In its initial package of support for businesses affected by restrictions imposed in response to the coronavirus, the Government restricted landlords' right to forfeit commercial leases for non-payment of rent. When rent payable on the March 2020 quarter day went unpaid, some landlords responded by taking other steps, such as serving statutory demands and commencing winding up proceedings against tenants.

In April 2020, the Government first introduced temporary measures to restrict the use of Commercial Rent Arrears Recovery ("CRAR") during the pandemic. Those measures (extended several times already) have recently been extended further to allow tenants more breathing space.

What is CRAR?

In summary, CRAR is a process allowing landlords to appoint registered agents to enter tenants' premises, take control of goods and sell them to pay off arrears. It replaced the old remedy of distress. CRAR can only be used in relation to written leases of commercial premises. It has not seen great uptake since its introduction in 2014. CRAR has equally not been especially popular since the outbreak of coronavirus: it requires the registered agent to physically attend the premises and is usually only exercised when the tenant's business is open for trade. In the absence of forfeiture or serving statutory demands, though, it was one of the obvious next steps for landlords, particularly outside of lockdown restrictions.

What has changed?

The most significant change is to the minimum arrears necessary before CRAR can be initiated. Prior to coronavirus, landlords could initiate CRAR where the tenant was in arrears equalling at least 7 days' rent (i.e. principal rent, not service charges or other sums defined as rent under the lease). The most recent changes mean that until 25 March 2022, for actions commenced after 24 June 2021, CRAR can only be used if there are at least 554 days' arrears. As it stands, those higher thresholds come to an end on 25 March 2022

If CRAR is exercisable, so long as the tenant brings the arrears below the minimum threshold before the landlord takes control of their goods, the landlord cannot take further action. Tenants will hope that the new changes give them time to get back on their feet as lockdowns ease, but there is still a risk of CRAR coming back into play while tenants' businesses are still recovering.

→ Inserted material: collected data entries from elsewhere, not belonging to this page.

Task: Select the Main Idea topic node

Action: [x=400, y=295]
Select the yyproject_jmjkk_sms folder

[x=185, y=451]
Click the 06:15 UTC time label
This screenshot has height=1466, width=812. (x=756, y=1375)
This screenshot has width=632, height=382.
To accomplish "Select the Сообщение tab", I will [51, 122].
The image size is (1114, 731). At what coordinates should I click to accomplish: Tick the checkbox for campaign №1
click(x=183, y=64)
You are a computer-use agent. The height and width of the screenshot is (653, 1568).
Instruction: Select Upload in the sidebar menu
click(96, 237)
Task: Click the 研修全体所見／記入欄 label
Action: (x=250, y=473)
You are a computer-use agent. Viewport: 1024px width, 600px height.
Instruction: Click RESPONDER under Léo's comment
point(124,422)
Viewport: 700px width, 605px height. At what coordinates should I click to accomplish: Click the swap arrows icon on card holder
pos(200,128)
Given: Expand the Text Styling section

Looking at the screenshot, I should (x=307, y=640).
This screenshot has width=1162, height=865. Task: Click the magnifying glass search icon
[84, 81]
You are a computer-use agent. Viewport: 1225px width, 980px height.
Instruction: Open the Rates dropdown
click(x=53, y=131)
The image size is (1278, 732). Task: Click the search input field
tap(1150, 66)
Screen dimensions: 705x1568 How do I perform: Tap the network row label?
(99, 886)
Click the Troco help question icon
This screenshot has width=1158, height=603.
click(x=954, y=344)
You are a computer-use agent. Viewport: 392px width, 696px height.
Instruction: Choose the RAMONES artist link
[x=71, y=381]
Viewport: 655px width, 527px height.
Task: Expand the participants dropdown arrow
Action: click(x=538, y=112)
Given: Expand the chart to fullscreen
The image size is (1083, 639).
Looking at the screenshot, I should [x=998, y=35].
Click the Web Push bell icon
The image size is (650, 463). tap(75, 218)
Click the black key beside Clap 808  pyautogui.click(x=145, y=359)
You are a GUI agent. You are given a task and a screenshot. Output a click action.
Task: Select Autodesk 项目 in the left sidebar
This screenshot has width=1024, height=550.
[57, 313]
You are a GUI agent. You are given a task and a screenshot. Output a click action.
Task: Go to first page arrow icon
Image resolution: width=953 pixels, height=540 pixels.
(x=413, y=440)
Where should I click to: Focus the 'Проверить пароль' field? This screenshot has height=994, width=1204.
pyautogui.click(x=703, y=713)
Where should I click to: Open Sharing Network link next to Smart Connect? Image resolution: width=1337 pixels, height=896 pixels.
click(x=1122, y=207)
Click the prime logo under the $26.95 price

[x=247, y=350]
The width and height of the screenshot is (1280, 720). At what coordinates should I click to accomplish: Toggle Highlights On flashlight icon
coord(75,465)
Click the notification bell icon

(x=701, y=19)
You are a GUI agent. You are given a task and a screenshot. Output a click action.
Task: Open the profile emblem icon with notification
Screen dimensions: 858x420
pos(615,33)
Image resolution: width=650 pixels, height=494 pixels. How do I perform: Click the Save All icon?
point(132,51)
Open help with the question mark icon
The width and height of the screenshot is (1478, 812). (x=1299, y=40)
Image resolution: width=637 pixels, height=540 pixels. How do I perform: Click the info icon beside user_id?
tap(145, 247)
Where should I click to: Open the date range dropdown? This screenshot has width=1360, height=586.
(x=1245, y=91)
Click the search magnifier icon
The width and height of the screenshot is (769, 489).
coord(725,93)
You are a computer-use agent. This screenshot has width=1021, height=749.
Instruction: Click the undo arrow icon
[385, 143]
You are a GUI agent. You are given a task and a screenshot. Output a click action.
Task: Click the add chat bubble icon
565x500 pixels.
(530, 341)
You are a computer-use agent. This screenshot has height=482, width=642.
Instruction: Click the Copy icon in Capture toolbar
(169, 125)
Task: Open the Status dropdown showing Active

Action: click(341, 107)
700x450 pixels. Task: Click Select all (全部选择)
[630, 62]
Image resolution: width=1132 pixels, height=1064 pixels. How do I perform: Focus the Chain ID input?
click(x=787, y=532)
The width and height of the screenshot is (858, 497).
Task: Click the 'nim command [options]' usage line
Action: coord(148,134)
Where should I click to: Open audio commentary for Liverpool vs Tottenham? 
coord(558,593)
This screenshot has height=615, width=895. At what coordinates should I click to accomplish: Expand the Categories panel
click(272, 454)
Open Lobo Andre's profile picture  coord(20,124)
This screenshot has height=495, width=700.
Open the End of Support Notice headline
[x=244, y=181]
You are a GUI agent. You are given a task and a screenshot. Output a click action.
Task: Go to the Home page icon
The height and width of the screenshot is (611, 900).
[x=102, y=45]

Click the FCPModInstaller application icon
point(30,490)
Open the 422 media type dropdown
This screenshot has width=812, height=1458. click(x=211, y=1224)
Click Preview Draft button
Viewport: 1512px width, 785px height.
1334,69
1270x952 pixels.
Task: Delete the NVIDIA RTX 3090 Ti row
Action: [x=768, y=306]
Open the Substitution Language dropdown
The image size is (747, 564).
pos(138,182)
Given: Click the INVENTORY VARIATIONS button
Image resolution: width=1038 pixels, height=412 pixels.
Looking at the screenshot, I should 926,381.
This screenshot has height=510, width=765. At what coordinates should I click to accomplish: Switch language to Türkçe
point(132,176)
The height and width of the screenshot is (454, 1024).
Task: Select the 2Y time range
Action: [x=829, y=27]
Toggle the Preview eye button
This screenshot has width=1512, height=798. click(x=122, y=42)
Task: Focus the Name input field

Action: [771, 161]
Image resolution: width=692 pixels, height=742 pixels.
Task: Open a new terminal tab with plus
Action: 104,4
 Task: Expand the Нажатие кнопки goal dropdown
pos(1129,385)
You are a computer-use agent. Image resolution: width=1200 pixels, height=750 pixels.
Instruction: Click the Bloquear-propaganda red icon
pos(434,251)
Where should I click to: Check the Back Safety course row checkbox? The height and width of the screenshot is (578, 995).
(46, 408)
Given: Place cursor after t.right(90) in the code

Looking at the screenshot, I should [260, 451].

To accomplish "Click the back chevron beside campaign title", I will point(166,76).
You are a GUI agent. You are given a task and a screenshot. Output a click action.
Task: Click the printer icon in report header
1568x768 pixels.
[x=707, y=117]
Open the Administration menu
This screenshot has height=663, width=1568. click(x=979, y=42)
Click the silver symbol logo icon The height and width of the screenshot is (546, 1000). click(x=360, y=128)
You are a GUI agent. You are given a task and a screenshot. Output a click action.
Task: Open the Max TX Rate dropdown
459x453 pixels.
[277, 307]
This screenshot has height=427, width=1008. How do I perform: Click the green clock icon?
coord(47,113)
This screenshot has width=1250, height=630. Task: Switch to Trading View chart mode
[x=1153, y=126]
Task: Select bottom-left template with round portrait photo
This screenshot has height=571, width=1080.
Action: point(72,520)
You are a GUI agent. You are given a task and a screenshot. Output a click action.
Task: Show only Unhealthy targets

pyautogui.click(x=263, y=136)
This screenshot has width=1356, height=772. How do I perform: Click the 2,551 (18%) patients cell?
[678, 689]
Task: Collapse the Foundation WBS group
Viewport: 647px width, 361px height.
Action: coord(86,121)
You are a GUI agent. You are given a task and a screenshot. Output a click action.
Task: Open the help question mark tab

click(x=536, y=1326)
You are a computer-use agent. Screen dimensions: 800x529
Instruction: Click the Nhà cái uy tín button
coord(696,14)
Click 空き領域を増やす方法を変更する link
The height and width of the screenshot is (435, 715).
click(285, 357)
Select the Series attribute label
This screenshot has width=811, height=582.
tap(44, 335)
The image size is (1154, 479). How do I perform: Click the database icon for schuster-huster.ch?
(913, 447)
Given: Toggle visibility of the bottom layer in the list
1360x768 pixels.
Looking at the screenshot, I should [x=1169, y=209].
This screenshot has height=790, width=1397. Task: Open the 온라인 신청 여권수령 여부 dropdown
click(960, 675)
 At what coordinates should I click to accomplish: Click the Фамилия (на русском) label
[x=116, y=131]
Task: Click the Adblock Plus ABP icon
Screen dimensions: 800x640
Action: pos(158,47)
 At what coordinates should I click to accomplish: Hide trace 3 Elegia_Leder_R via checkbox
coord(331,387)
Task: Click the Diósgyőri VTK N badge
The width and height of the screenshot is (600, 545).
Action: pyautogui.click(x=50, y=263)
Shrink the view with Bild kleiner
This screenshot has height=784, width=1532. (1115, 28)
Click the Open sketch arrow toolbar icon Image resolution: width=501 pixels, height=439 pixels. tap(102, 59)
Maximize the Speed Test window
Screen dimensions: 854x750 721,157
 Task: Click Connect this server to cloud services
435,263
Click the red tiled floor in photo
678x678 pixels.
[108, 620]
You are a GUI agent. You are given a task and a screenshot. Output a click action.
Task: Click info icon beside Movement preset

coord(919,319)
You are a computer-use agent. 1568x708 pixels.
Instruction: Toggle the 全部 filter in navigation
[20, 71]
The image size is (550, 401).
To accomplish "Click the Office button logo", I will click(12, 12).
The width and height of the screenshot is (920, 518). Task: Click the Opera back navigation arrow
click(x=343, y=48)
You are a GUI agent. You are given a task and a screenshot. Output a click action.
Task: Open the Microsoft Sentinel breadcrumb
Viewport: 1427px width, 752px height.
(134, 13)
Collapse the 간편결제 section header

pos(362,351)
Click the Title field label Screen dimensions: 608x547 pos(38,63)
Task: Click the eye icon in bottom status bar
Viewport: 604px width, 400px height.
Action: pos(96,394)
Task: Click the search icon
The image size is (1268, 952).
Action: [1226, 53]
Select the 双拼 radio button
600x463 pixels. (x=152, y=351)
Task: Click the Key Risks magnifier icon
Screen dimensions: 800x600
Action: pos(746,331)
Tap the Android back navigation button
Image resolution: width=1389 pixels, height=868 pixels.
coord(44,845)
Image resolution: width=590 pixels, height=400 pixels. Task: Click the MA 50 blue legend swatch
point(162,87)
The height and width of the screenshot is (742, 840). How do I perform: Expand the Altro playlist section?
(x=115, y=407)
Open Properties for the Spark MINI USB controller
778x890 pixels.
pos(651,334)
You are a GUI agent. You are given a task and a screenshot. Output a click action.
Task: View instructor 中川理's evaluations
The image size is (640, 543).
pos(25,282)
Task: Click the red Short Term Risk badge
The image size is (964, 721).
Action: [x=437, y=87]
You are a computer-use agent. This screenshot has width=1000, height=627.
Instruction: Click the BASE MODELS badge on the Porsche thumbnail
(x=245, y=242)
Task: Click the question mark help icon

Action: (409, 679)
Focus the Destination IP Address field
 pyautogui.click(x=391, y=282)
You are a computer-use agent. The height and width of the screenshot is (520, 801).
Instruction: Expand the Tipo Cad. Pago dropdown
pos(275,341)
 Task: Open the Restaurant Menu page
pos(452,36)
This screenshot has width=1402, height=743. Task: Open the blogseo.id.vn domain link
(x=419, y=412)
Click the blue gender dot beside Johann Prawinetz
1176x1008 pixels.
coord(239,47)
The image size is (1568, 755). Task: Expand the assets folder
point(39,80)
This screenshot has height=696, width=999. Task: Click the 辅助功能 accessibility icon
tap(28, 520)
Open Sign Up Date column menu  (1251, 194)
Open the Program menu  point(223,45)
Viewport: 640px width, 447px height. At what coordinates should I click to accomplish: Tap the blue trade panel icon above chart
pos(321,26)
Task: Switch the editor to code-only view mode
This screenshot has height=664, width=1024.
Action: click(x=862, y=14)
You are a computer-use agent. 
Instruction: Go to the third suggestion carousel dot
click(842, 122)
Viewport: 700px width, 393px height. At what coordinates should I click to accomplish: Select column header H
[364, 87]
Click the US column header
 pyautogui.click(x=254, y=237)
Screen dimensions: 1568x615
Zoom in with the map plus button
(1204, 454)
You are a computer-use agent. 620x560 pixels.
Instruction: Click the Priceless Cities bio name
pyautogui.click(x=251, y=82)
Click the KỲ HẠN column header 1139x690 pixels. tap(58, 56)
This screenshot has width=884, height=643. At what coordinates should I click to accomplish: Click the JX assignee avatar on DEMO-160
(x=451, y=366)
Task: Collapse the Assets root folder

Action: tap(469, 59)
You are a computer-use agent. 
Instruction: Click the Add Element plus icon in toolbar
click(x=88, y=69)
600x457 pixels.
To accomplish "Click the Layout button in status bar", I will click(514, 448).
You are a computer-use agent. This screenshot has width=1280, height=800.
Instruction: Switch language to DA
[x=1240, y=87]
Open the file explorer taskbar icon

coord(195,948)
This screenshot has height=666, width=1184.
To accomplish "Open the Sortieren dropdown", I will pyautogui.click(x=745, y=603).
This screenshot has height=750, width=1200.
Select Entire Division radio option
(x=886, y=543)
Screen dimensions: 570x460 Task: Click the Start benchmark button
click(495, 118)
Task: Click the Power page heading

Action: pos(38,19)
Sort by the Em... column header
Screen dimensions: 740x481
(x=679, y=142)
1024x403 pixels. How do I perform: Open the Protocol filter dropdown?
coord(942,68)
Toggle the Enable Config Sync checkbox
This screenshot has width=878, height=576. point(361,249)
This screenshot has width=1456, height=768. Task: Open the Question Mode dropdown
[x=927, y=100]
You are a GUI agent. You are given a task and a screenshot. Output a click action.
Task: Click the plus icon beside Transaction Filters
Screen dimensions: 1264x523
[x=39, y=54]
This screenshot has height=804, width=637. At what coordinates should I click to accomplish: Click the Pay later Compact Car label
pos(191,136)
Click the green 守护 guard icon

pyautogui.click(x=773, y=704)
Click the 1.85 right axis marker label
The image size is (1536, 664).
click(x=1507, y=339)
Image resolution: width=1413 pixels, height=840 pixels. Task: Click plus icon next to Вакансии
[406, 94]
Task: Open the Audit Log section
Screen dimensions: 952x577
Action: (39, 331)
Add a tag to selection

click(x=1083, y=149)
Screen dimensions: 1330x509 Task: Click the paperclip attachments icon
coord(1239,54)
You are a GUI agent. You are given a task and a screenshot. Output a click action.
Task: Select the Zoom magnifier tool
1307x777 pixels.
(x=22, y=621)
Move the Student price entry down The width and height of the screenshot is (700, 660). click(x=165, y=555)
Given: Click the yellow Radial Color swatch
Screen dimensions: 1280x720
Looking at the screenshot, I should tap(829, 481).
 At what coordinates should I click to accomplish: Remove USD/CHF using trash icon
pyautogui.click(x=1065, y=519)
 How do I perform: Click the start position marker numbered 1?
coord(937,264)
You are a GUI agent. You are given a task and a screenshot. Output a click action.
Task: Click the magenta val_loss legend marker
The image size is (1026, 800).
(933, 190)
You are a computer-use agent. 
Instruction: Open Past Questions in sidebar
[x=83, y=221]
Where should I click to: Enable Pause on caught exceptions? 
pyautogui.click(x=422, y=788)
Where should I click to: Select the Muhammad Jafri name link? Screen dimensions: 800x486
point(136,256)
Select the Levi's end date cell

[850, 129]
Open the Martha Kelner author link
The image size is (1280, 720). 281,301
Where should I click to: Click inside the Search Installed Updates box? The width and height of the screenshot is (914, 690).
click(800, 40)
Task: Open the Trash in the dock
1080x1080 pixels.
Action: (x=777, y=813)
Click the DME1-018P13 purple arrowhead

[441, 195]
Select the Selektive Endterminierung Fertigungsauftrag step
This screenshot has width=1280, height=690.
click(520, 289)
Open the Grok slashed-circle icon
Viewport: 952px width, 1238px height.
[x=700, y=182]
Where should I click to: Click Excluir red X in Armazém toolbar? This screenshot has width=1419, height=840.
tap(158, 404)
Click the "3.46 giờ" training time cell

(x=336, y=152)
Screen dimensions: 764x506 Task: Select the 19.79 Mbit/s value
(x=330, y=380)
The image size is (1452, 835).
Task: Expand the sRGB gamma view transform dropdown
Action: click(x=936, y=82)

Enforcing CRAR at residential premises and on roads has also been temporarily restricted. Initiating CRAR usually waives the landlord's right to forfeit. Until 25 March 2022, that is unlikely to apply (but landlords may still take a cautious approach).

What if CRAR had already been initiated?

The changes affect all CRAR action, but different rent thresholds apply depending on when action was commenced.

So where does that leave landlords and tenants?

Landlords can, for now, still bring a debt claim for any arrears, but that is likely to be a slower process than some of the other options that were previously available to them. It may also cost them more and risk adding to their losses. It is important to keep in mind that tenants' obligation to pay rent has not been suspended.

While landlords' options are limited for the time being, the changes are temporary and therefore some landlords, if they can afford to, will decide to bide their time and then pursue arrears when the restrictions have been lifted, or may wait to see what the government's proposed coronavirus arrears arbitration scheme looks like. That scheme may provide a means for landlords and tenants to resolve arrears disputes before tenants' protections end on 25 March 2022.

Echoing the government's guidance to landlords and tenants throughout this public health crisis, both should aim for a constructive dialogue and try to arrive at a solution that both can live with. It is clear that the government is loath to allow coronavirus to destroy landlord and tenant relationships, which are a key pillar of economic life. The high street, already knocked to the canvas by changing consumer spending patterns and high business rates, could be out for the count if landlords and tenants are not able to find a path through.

This briefing was first published on 29 April 2020 and updated on 6 July 2020, 18 September 2020, 10 December 2020, 16 March 2021 & 23 July 2021.

The content of this article is intended to provide a general guide to the subject matter. Specialist advice should be sought about your specific circumstances.